Notes From a Recent Planning Session
La semana pasada nos reunimos en Posadas con tres aserraderos de la zona y un ingeniero forestal para revisar cómo viene la temporada de plantación en el norte de Corrientes. La conversación giró en torno a un tema concreto: la falta de turnos para el secado de madera en los hornos compartidos de la región. No es un problema nuevo, pero este año se agravó porque varias plantas de Misiones cerraron por mantenimiento al mismo tiempo.
Lo que surgió de la sesión no fue una solución mágica, sino un calendario realista. Los productores acordaron rotar los turnos de secado según el contenido de humedad de cada lote, priorizando la madera destinada a construcción sobre la que va a pallets. Parece una decisión administrativa menor, pero en la práctica libera capacidad sin invertir un peso en infraestructura.

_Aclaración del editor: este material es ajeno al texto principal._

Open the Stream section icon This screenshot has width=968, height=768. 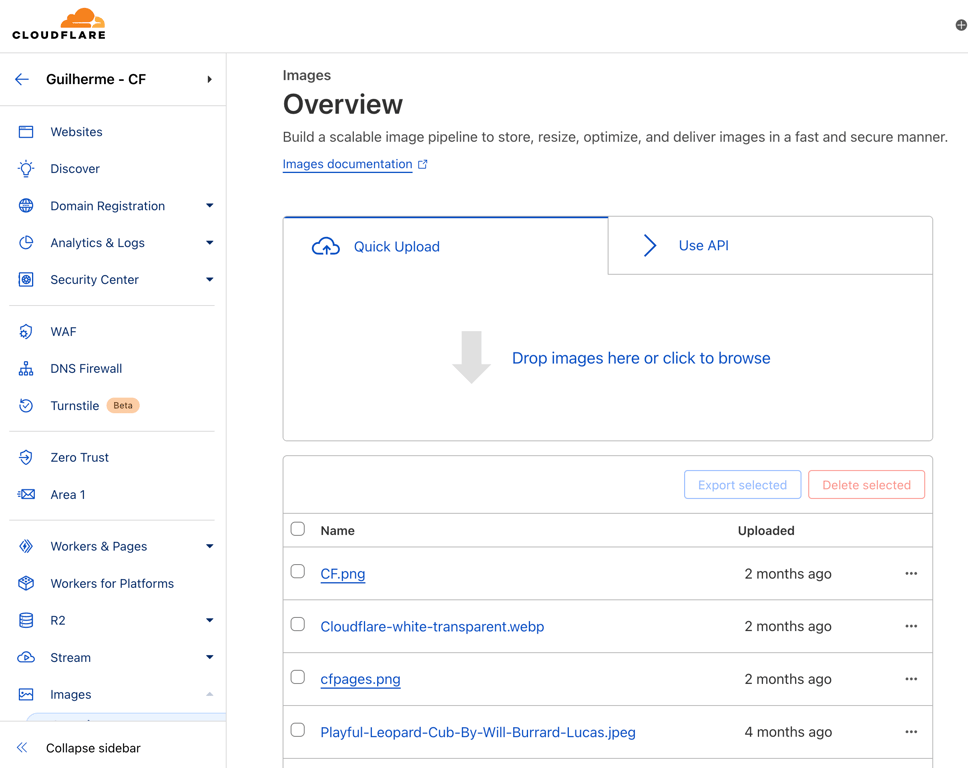pyautogui.click(x=27, y=657)
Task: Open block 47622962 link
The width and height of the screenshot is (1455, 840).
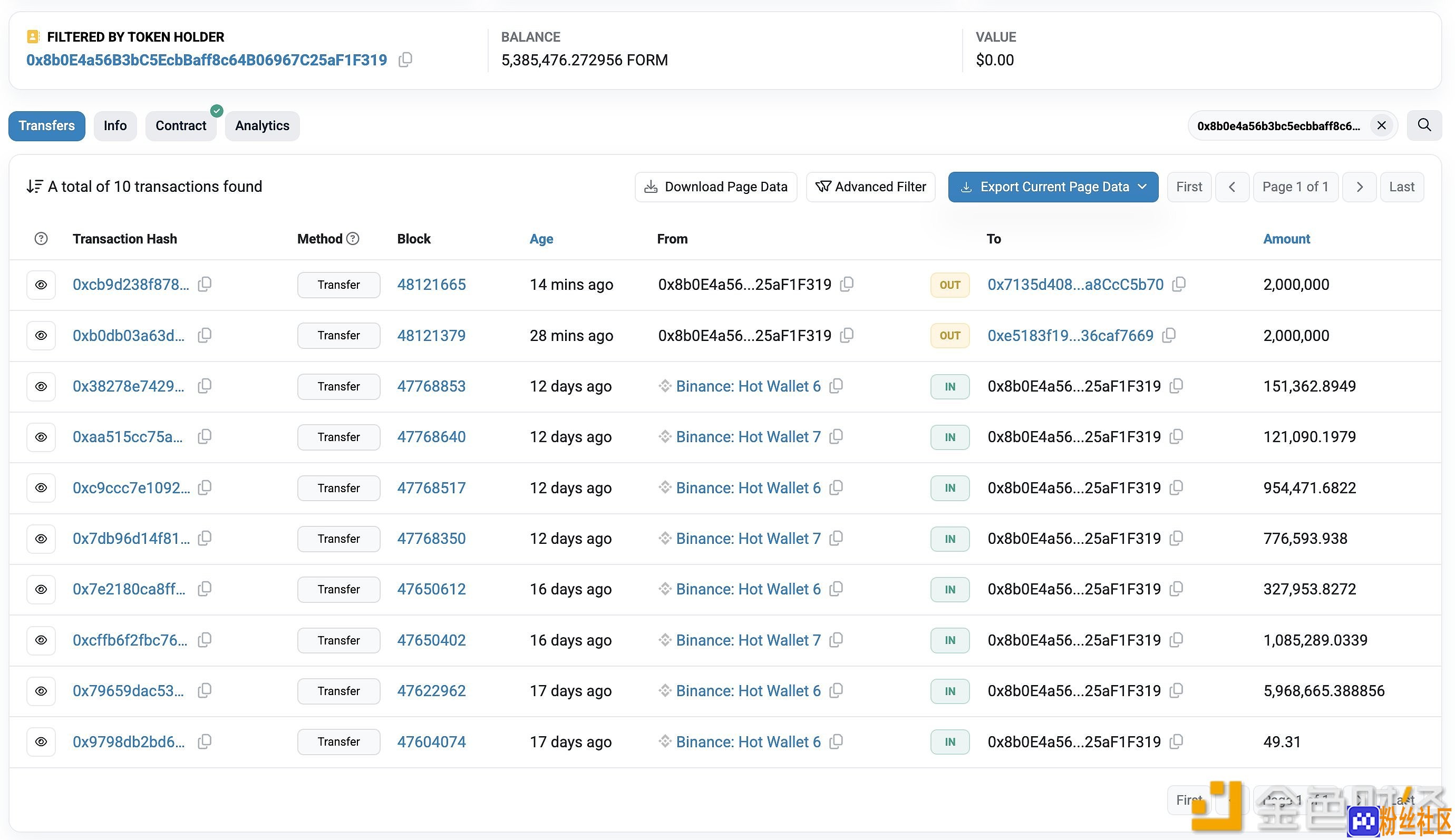Action: click(x=431, y=690)
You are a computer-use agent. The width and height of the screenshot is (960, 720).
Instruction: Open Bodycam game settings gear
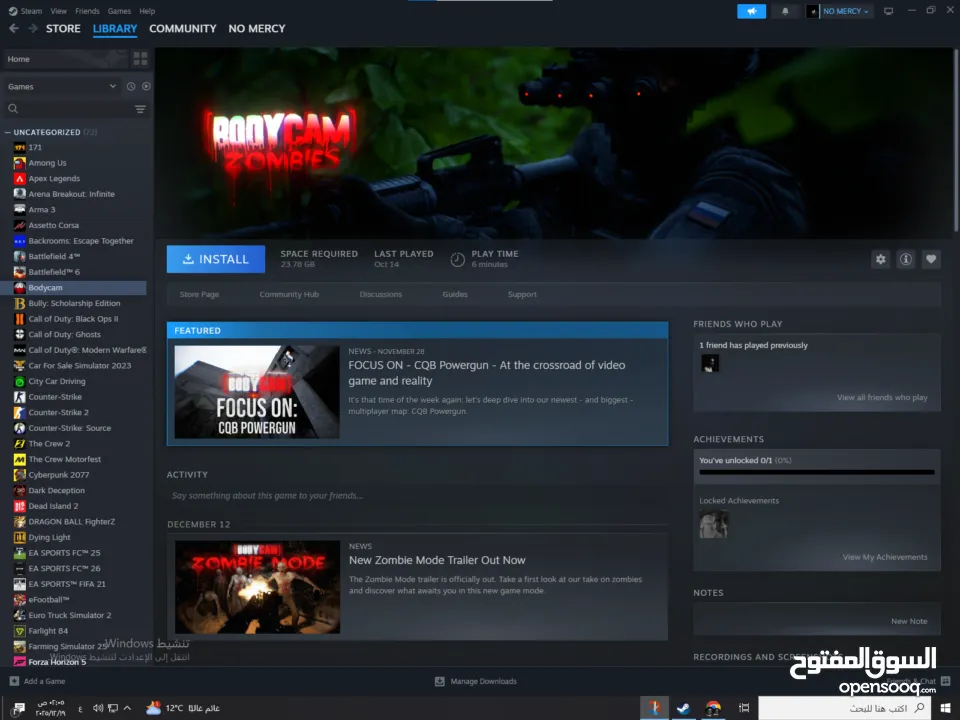(x=880, y=259)
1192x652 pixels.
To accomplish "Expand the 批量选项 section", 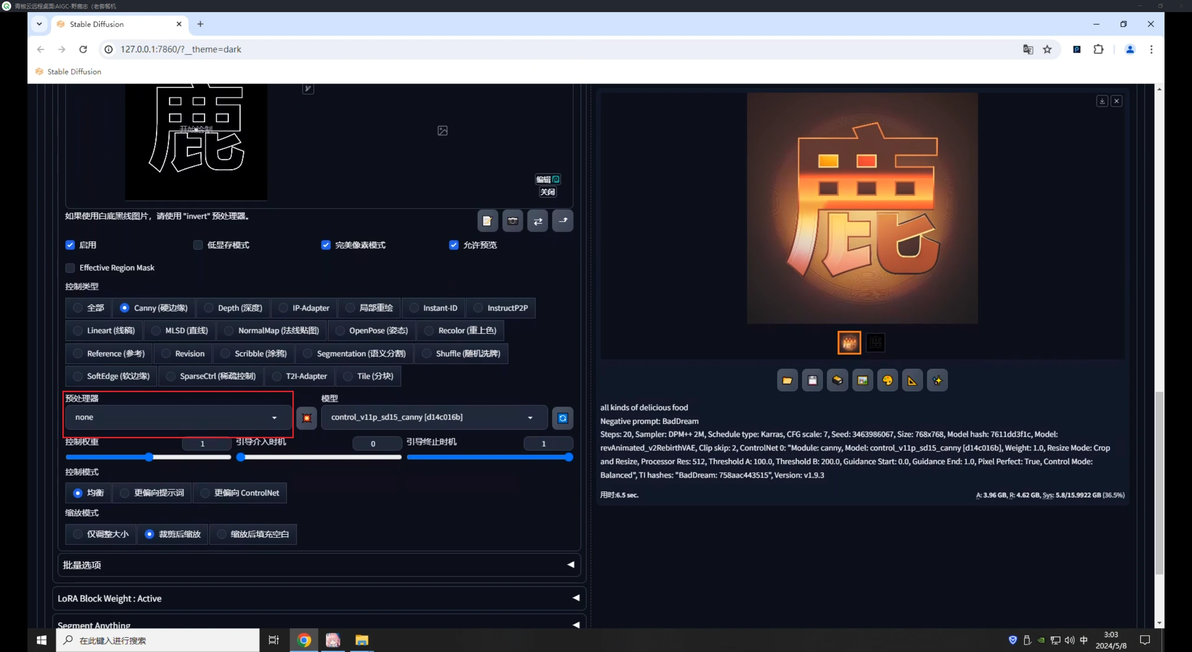I will [x=317, y=565].
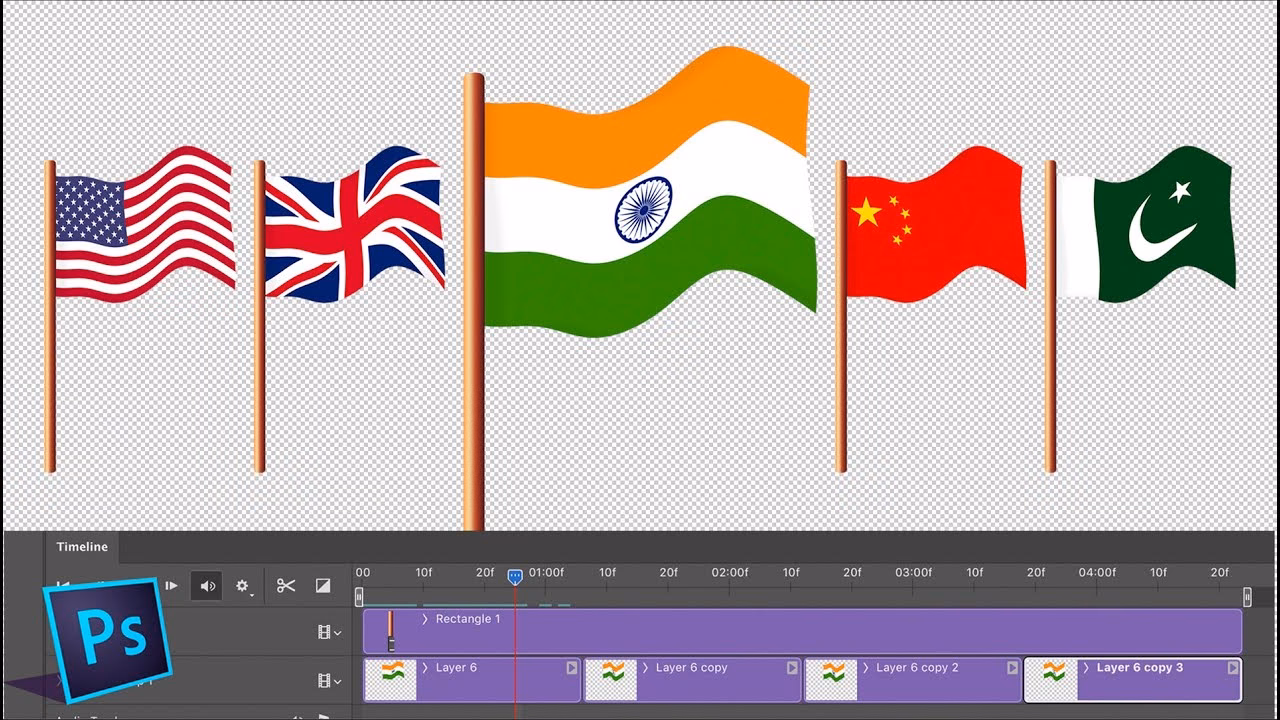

También se habló de la certificación FSC y de por qué varios establecimientos chicos todavía no la encaran. El costo de auditoría no es el problema principal; lo que frena es la falta de personal capacitado para llevar el registro de trazabilidad. Un productor de Santo Tomé contó que perdió tres meses intentando armar las planillas él mismo hasta que contrató a un técnico a tiempo parcial.
El dato que más me llamó la atención: el 40% de la madera que se procesa en la región todavía no tiene un destino claro al momento del aserrado. Eso significa que se corta sin saber si va a ir a construcción, a bioenergía o a tableros. Planificar la venta antes de cortar, aunque sea con un margen de error, reduciría el desperdicio y mejoraría el precio promedio por metro cúbico.
Para cerrar, dejamos anotadas tres acciones concretas para los próximos sesenta días: relevar la capacidad real de secado disponible en cada planta, armar un grupo de WhatsApp entre los aserraderos para compartir turnos libres, y organizar una visita conjunta a una cooperativa de Misiones que ya resolvió el tema de la trazabilidad con un sistema simple en papel. Nada de software caro, solo disciplina.
La próxima reunión será a fines de abril, y el objetivo es llegar con los números de humedad de los últimos lotes secados para ajustar el calendario. Si algo aprendimos de esta sesión es que los problemas del sector forestal rara vez se resuelven con tecnología nueva; se resuelven con mejor coordinación entre los que ya están trabajando.